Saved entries
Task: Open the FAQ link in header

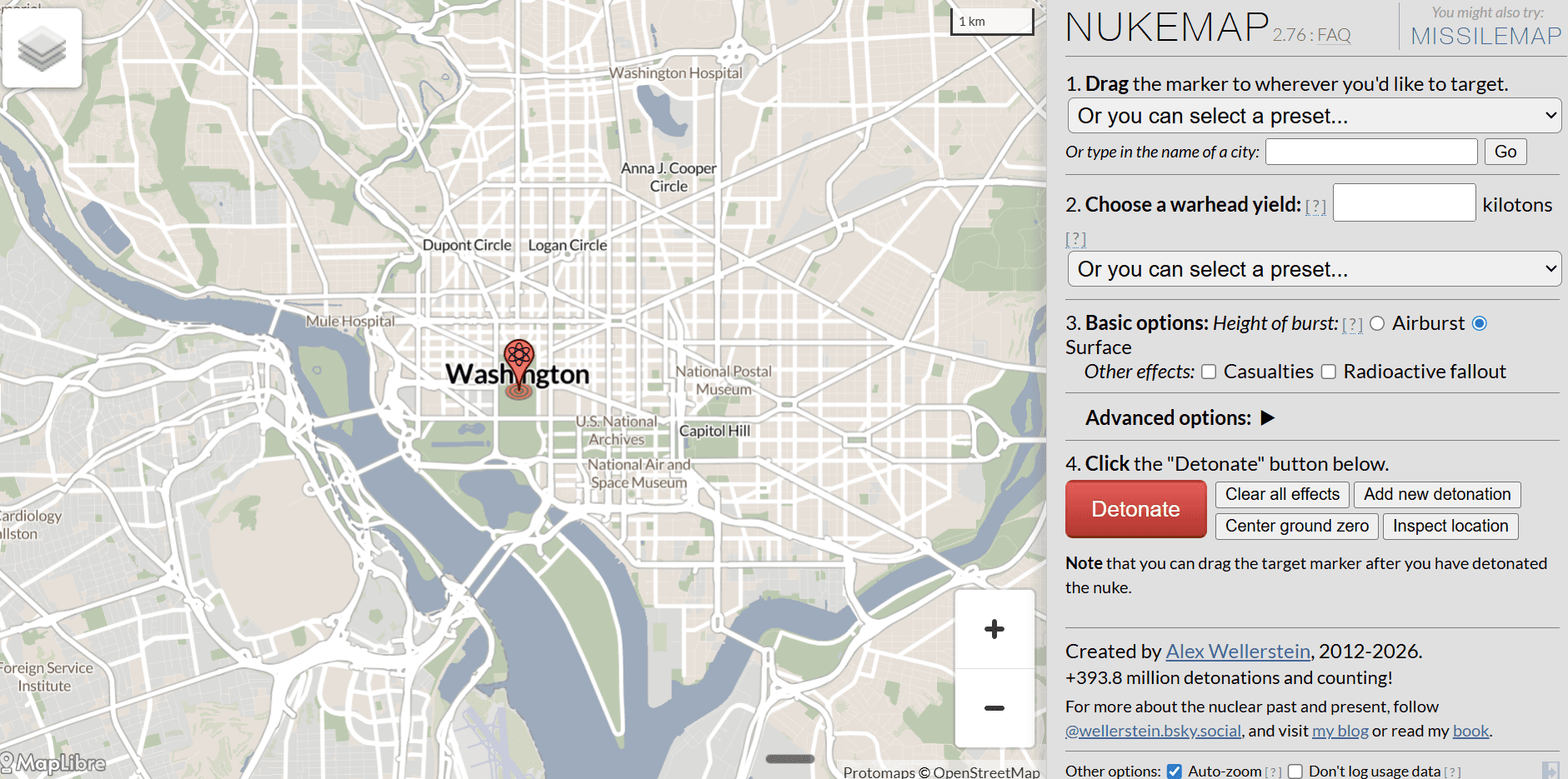Action: pos(1334,35)
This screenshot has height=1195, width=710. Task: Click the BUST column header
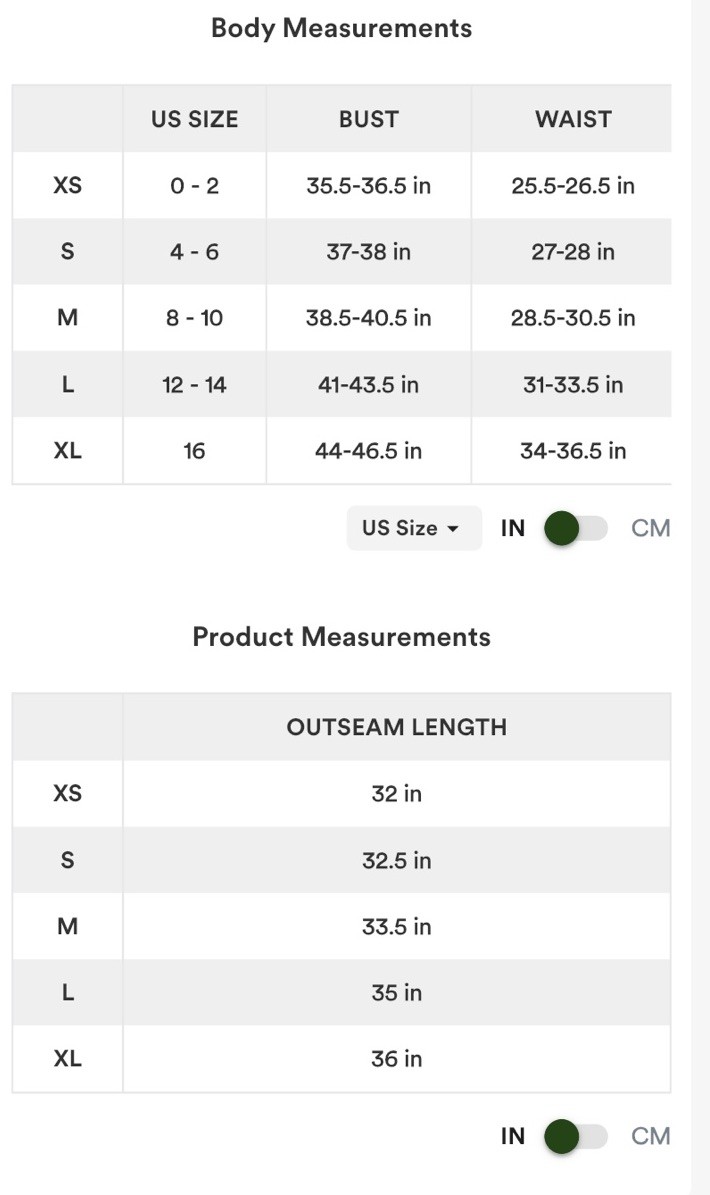coord(369,119)
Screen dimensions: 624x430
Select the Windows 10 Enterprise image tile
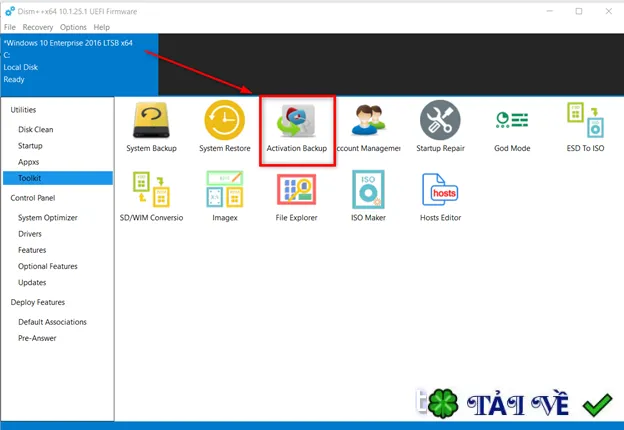(79, 64)
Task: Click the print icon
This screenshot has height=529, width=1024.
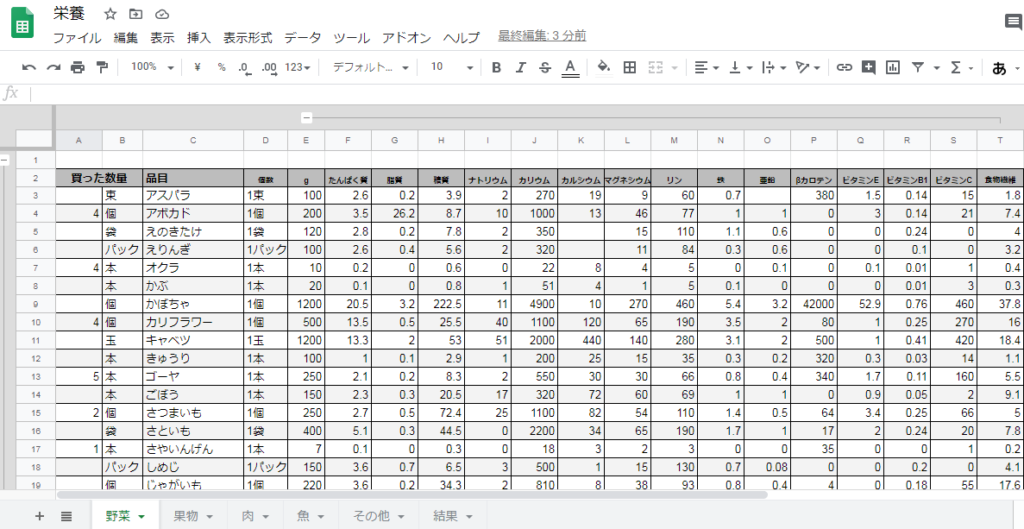Action: coord(77,67)
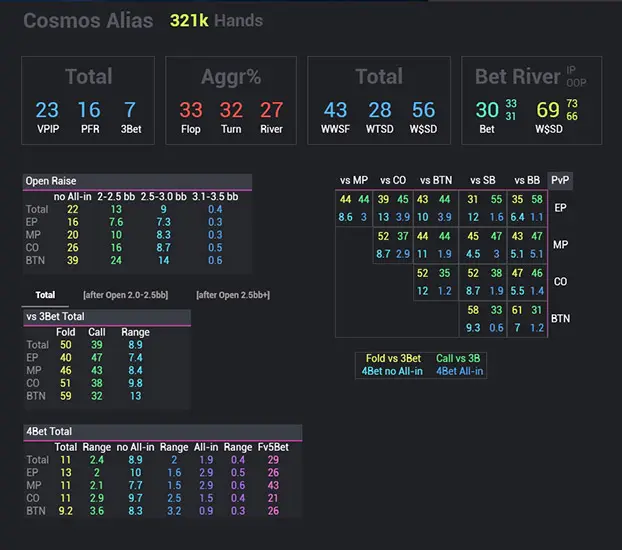Click the Bet River 'Bet' value 30

click(x=487, y=110)
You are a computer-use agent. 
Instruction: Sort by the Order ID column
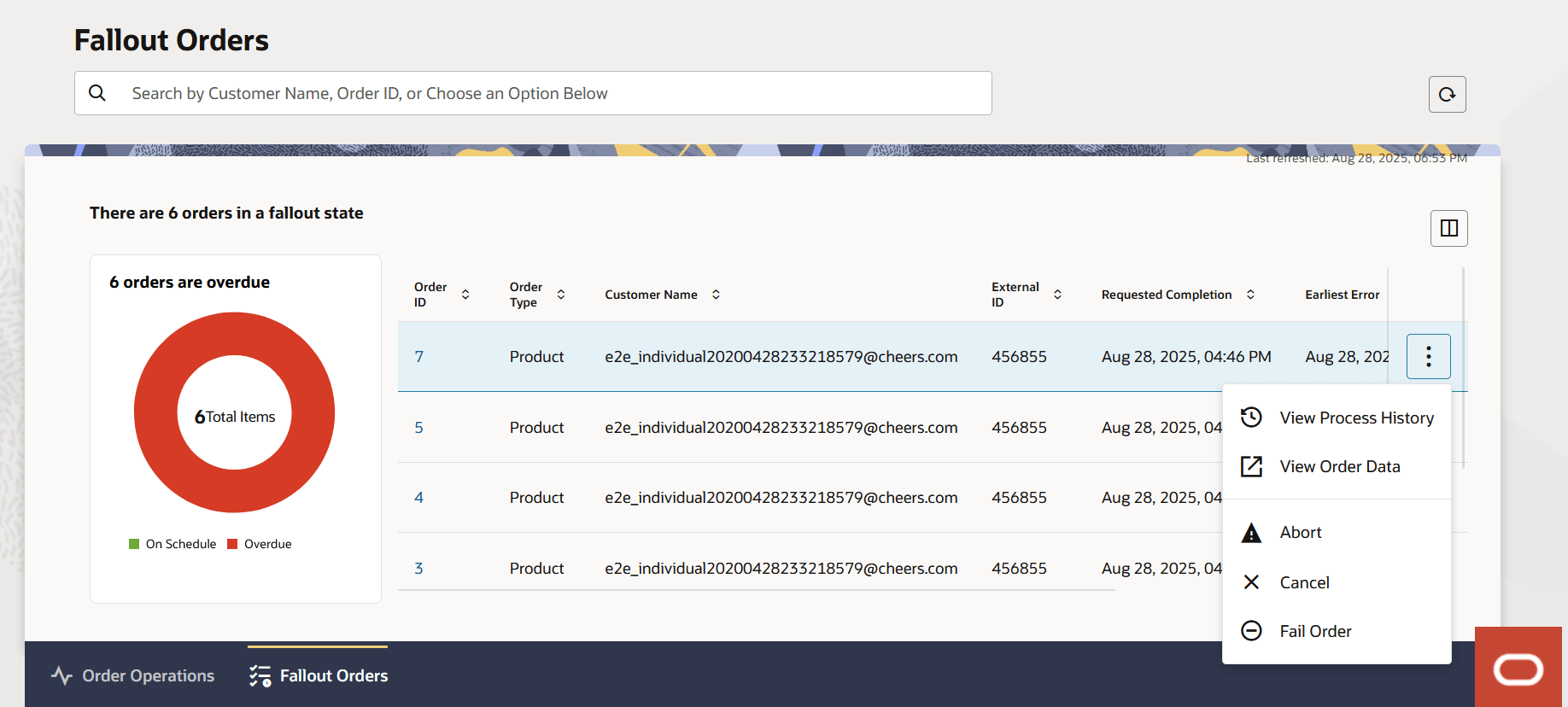(465, 295)
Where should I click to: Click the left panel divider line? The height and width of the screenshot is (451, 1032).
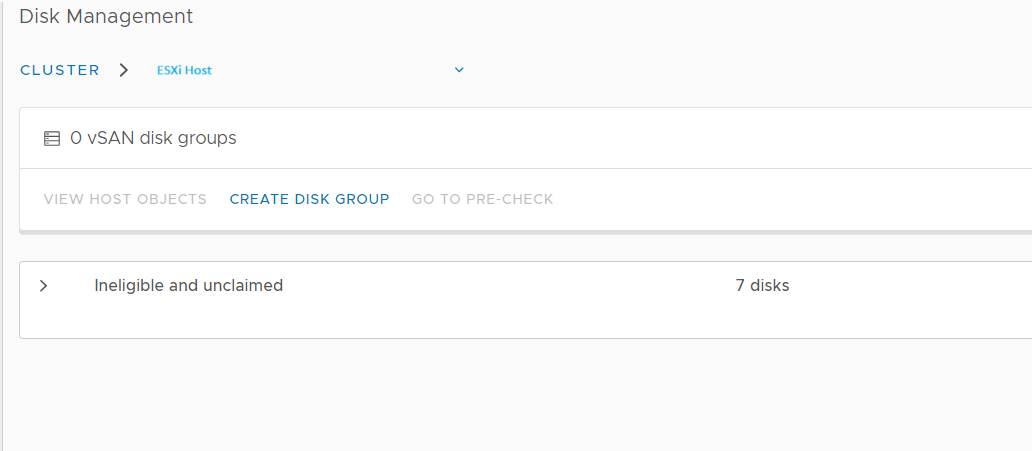pos(3,225)
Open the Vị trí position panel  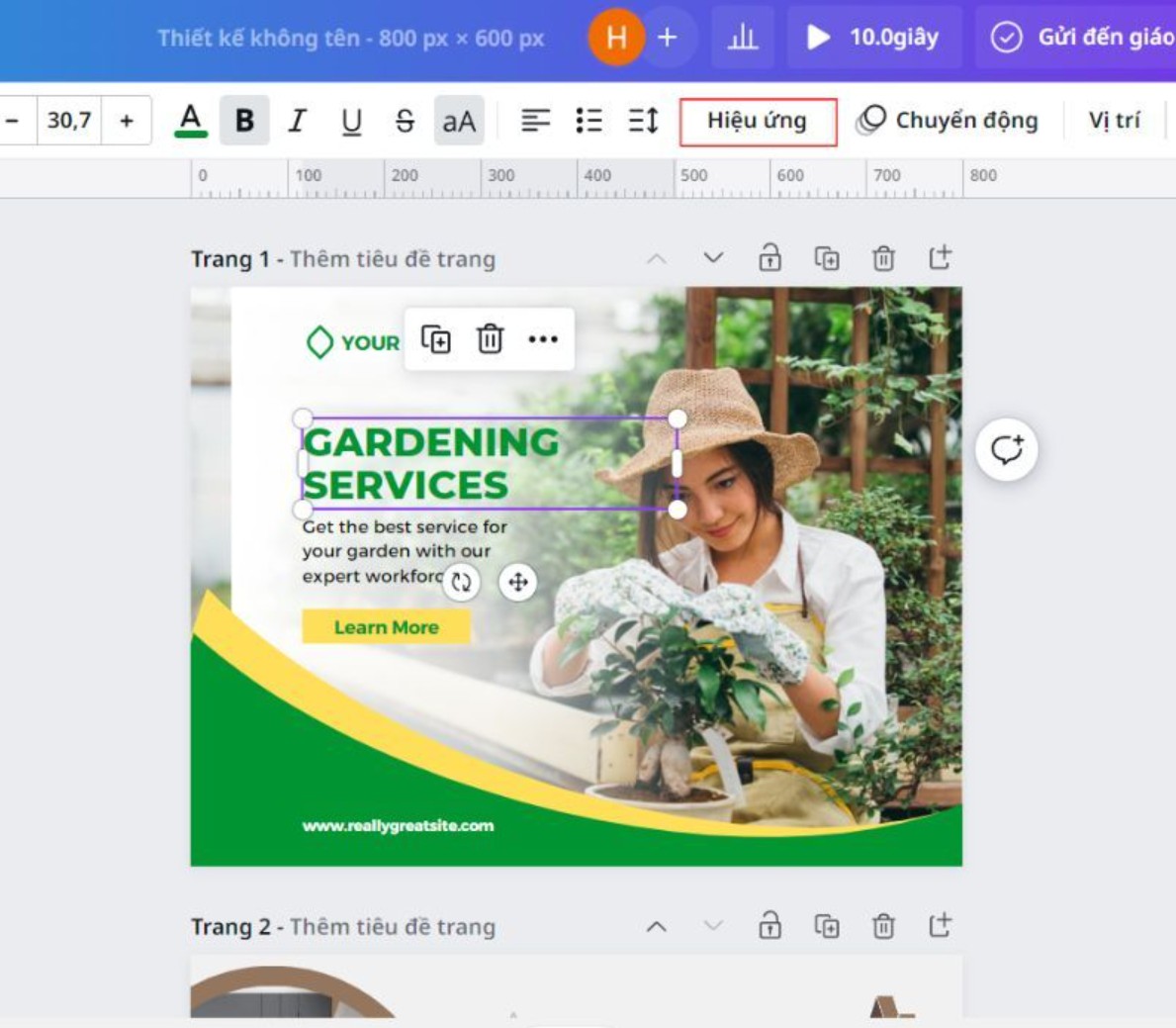[1114, 121]
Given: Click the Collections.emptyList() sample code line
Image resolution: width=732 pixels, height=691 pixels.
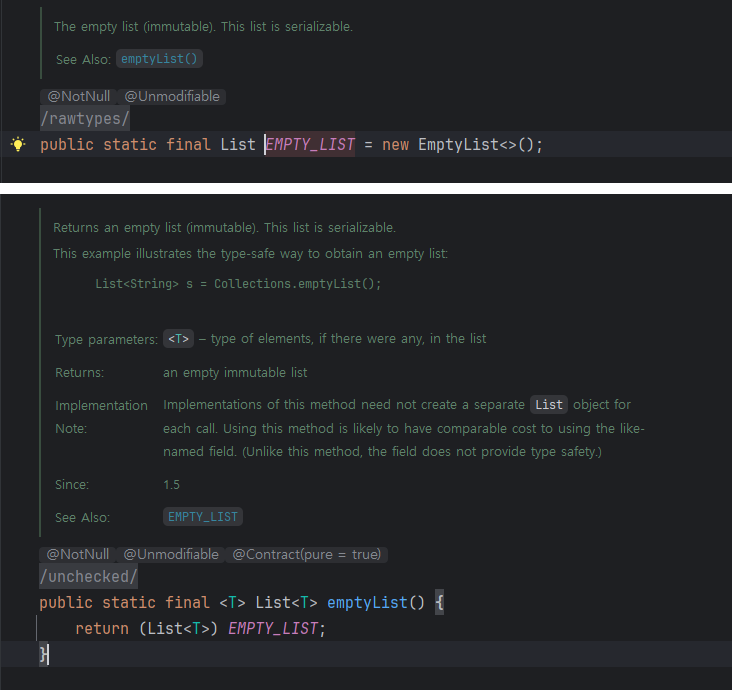Looking at the screenshot, I should (x=238, y=283).
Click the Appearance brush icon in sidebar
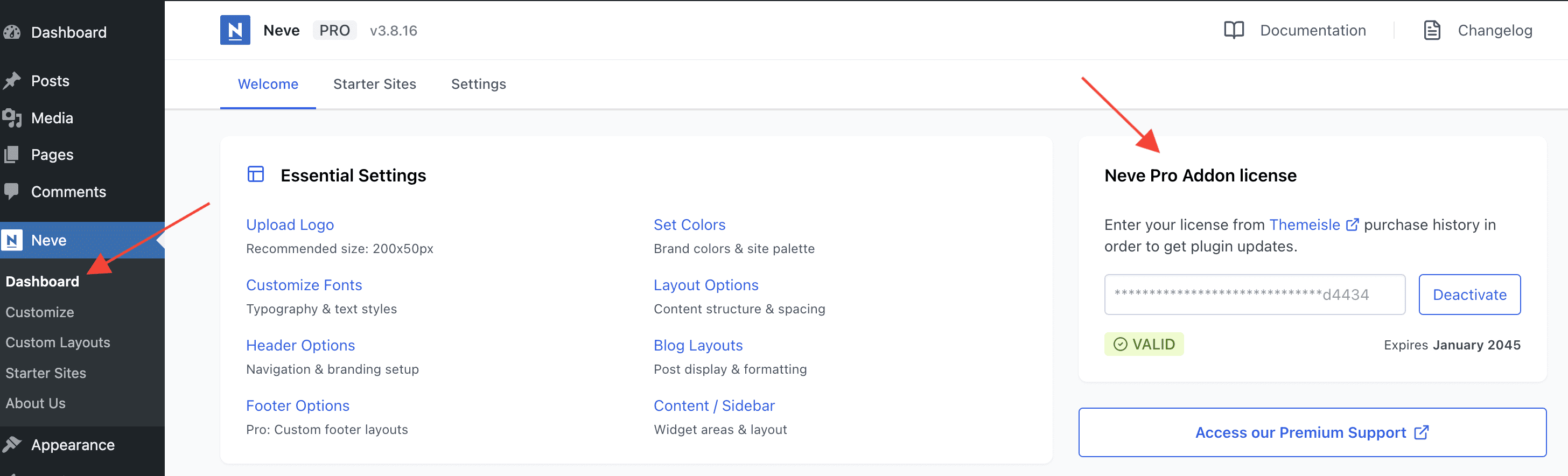 click(12, 445)
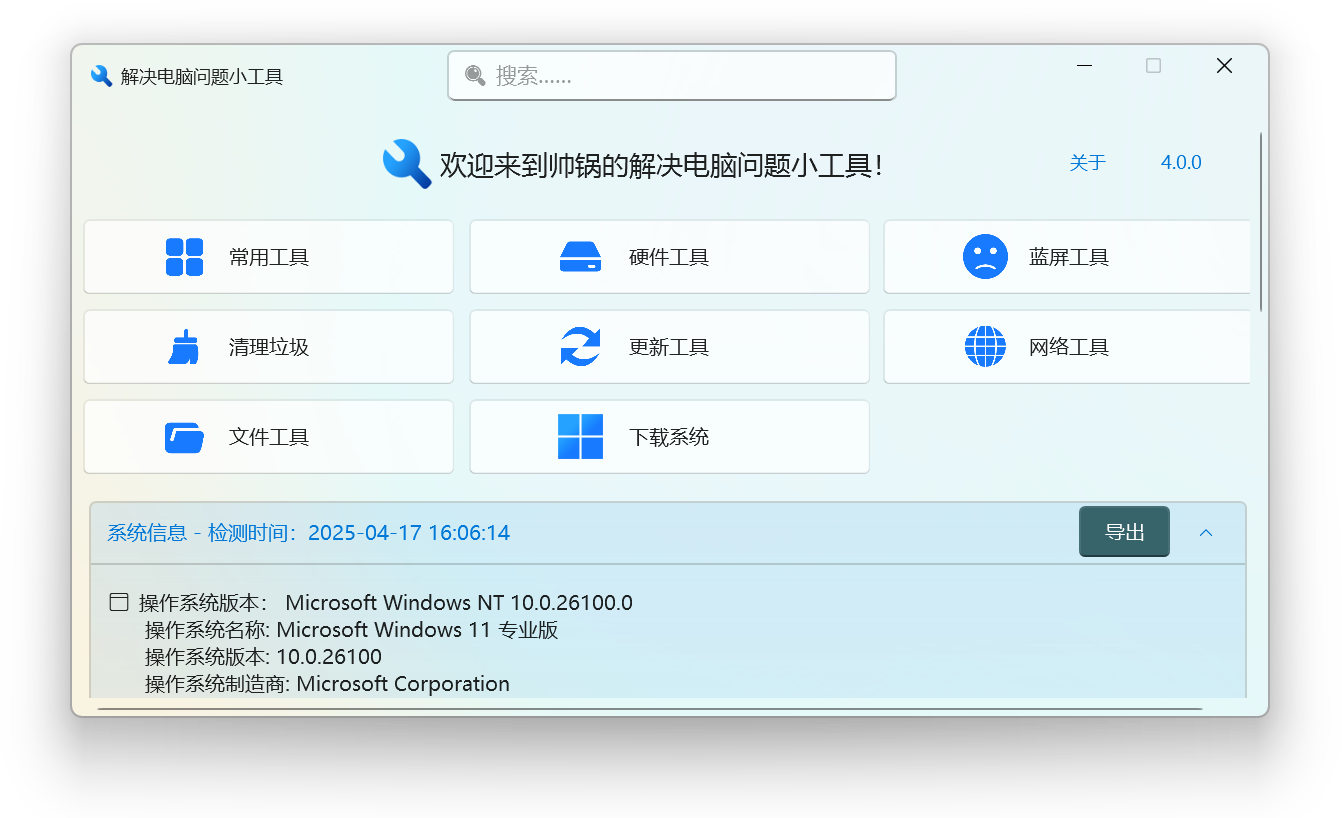Expand the 操作系统版本 entry icon
The width and height of the screenshot is (1342, 818).
coord(119,601)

◆ **TASK GOAL**
From the data above, retype only the lines starting with the line with "This screenshot has height=1195, width=710." and going on through the line with "Task: Click the print icon", exactly, leaving out the pictures.

◆ **EXERCISE SOLUTION**
This screenshot has height=1195, width=710. Task: Click the BUST column header
coord(369,119)
Screen dimensions: 624x430
Select the Windows 10 Enterprise image tile
(79, 64)
Task: Click the print icon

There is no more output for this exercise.